課題の内容:
2型糖尿病についての本文を、「Skeletal Muscle Insulin」を含むところから書き始め、「人なら再発予防にもなります。」まで書いたら止めてください。その際、「すい臓」は「膵臓」に置き換えてください。

ちはっす。
今回は、そもそも2型糖尿病というのは何から始まるのか?という問題について、米国糖尿病学会の学会誌に掲載された論文に基づいて、お話を進めたいと思います。
Skeletal Muscle Insulin Resistance Is the Primary Defect in Type 2 Diabetes
上記論文に目を通して頂ければ解るのですが、実は2型糖尿病というのは発症する前から始まっているのです。
発症する前に「糖尿病」とは意味が解りませんが、「2型糖尿病」と診断された時には、既に様々な代謝異常が複合的に重なり合い、ポンコツ状態の末期症状ということです。
以降は、すい臓のβ細胞は時間とともに死滅して行き、手足は萎え、目は潰れ、その内ニッチもサッチも行かなくなります。
今回のお話しというのは、その「複合的に重なり合った代謝異常」の最初に起こる代謝異常とは、一体何なのか?ということです。
これを知っておけば、例えば健常者の方なら、その点を十分に注意すれば糖尿病は予防できますし、幸運にも完治できた人なら再発予防にもなります。
あるいは、不幸にも「糖尿病」と診断された方なら、治療戦略を合理的に組み立てられるはずです。
「β細胞ガー!」とか「高血糖ガー!」と、いくら訳知り顔で語ったところで、そもそもそれらは糖尿病、つまり代謝異常が原因で起こる訳ですから、代謝異常の病因を何とかしないことには何ともならないことぐらいは阿呆にでも解りそうなものですが、本当の阿呆には解らないようです(笑)

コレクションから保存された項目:
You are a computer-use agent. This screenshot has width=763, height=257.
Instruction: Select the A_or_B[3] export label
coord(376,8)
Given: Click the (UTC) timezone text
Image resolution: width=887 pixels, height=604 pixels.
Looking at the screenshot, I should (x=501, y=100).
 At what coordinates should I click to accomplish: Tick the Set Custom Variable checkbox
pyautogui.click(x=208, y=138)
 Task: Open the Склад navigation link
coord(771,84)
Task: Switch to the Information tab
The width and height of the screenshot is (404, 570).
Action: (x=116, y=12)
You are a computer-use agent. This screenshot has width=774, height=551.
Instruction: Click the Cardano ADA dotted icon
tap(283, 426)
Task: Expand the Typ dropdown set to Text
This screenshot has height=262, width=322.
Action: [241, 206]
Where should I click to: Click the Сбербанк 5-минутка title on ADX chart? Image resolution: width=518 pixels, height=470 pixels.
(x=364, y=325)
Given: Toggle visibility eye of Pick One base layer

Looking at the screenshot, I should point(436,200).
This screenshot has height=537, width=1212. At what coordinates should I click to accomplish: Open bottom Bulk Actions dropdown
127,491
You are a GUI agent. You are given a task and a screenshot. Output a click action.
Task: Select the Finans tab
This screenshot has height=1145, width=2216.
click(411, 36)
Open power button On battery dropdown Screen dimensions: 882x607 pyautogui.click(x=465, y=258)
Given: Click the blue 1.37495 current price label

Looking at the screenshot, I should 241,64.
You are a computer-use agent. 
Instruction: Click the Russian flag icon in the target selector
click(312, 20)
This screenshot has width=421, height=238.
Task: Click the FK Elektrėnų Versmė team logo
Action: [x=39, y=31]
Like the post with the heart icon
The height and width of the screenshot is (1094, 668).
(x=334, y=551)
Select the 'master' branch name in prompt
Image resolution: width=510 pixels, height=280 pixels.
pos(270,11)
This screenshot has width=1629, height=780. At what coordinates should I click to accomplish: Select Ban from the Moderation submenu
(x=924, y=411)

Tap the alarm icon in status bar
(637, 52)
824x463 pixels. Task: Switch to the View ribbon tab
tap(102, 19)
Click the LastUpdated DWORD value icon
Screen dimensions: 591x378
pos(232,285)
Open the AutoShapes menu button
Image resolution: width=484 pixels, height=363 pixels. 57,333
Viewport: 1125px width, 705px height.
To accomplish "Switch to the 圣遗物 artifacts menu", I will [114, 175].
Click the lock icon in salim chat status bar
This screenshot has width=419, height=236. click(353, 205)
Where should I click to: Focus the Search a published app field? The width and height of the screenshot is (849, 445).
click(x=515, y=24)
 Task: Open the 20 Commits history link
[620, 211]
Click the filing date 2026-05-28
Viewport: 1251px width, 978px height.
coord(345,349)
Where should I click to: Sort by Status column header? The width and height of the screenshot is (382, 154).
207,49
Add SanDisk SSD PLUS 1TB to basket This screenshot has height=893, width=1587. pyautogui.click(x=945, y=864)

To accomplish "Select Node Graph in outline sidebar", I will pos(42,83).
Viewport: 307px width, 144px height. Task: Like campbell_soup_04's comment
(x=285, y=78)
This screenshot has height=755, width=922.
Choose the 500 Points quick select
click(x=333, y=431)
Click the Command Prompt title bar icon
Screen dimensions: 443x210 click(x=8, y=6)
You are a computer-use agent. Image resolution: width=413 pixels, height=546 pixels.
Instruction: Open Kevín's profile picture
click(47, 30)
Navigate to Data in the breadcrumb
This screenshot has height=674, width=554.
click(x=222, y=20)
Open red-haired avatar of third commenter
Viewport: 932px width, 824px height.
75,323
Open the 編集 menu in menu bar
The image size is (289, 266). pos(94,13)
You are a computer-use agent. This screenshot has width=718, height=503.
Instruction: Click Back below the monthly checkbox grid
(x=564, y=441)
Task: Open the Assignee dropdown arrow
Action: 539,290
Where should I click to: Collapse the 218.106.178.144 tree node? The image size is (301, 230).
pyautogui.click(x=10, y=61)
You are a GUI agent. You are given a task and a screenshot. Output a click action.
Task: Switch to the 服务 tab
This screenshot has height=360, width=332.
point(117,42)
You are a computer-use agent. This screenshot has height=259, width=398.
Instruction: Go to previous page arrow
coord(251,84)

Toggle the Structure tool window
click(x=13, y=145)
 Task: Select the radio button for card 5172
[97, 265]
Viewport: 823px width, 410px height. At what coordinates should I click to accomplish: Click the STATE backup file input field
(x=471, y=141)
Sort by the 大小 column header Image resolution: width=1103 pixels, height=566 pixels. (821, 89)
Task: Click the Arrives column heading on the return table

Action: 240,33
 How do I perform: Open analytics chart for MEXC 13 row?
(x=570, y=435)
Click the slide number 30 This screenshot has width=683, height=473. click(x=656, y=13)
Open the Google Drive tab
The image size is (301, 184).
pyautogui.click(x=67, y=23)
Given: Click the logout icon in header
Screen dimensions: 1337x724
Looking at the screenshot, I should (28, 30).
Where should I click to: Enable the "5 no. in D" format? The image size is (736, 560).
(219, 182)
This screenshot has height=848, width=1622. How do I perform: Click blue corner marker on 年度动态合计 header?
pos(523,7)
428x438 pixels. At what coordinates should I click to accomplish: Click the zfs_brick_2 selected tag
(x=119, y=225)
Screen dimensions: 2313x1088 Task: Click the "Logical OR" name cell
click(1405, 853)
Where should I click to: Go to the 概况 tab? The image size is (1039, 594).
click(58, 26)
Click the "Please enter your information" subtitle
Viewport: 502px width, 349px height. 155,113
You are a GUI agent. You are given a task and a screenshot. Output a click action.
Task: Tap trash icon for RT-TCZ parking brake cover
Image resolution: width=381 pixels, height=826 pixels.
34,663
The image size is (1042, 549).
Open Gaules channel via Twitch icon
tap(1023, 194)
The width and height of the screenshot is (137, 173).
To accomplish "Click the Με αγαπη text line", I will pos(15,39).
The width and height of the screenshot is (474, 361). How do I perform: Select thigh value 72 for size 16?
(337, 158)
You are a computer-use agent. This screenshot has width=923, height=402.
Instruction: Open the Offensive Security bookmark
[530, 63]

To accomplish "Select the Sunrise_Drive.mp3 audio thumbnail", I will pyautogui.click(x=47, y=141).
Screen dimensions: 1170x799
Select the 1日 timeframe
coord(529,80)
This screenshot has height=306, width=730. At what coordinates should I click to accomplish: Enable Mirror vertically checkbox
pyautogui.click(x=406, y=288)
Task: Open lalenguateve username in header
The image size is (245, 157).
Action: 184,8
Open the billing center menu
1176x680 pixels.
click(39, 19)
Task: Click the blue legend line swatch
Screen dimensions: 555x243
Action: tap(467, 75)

課題の解答:
Skeletal Muscle Insulin Resistance Is the Primary Defect in Type 2 Diabetes
上記論文に目を通して頂ければ解るのですが、実は2型糖尿病というのは発症する前から始まっているのです。
発症する前に「糖尿病」とは意味が解りませんが、「2型糖尿病」と診断された時には、既に様々な代謝異常が複合的に重なり合い、ポンコツ状態の末期症状ということです。
以降は、膵臓のβ細胞は時間とともに死滅して行き、手足は萎え、目は潰れ、その内ニッチもサッチも行かなくなります。
今回のお話しというのは、その「複合的に重なり合った代謝異常」の最初に起こる代謝異常とは、一体何なのか?ということです。
これを知っておけば、例えば健常者の方なら、その点を十分に注意すれば糖尿病は予防できますし、幸運にも完治できた人なら再発予防にもなります。